At a later date the Congregation of the Index also condemned his Commentary. This work, a stout folio, treated the doctrines of Christian faith and morals under four heads: faith, commandments, sacraments, and good works.

Previous to receiving the last sacraments he touchingly declared that he had been all his life a true adherent of the Catholic Faith, that he had never voluntarily understood and held the condemned propositions in a heretical sense, and that he submitted entirely to the judgment pronounced upon him. He had borne the imprisonment of nearly seventeen years with patience and resignation

==Legacy==
According to J. P. Kirsch:
Carranza's sorrowful fate was brought about, largely, by the intense desire to keep all Protestant influences out of Spain. At the same time it cannot be denied that expressions which he used and propositions which he occasionally set forth would of themselves give rise to the suggestion of heretical opinions.

He was universally venerated at Rome. The Spanish people honoured him as a saint; Pope Gregory XIII placed a laudatory inscription on his tomb in the church of Santa Maria and gave permission for the placing over his grave of a monument bearing an inscription in his honour.
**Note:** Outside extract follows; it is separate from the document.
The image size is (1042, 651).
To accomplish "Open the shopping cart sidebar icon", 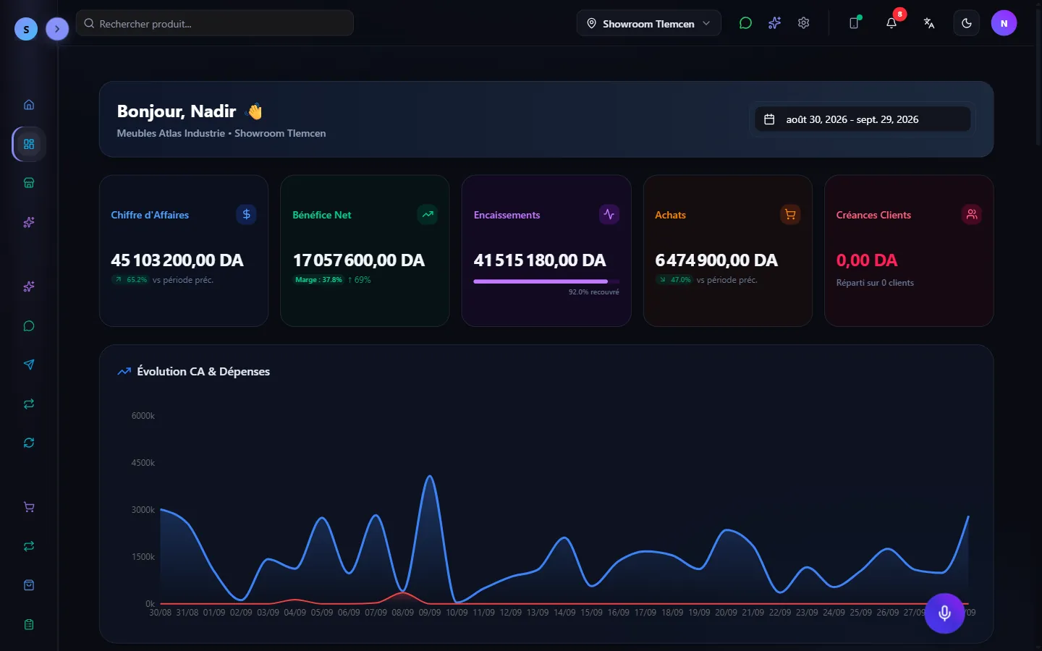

Besides the Commentary, Carranza published a Summa Conciliorum et Pontificum a Petro usque Paulum III (Venice, 1546), which has often been re-published and enlarged by later editors. The Summa was prefaced by four dissertations:
1. Quanta sit auctoritas traditionum in ecclesiâ
2. Quanta Sacræ Scripturæ
3. Quanta Romani Pontificis et Sedis apostolicæ
4. Quanta Conciliorum
Further, there is his controversial treatise concerning episcopal residence mentioned above, and an Introduction to the Hearing of the Mass. An edition of the latter was issued in Antwerp in 1555.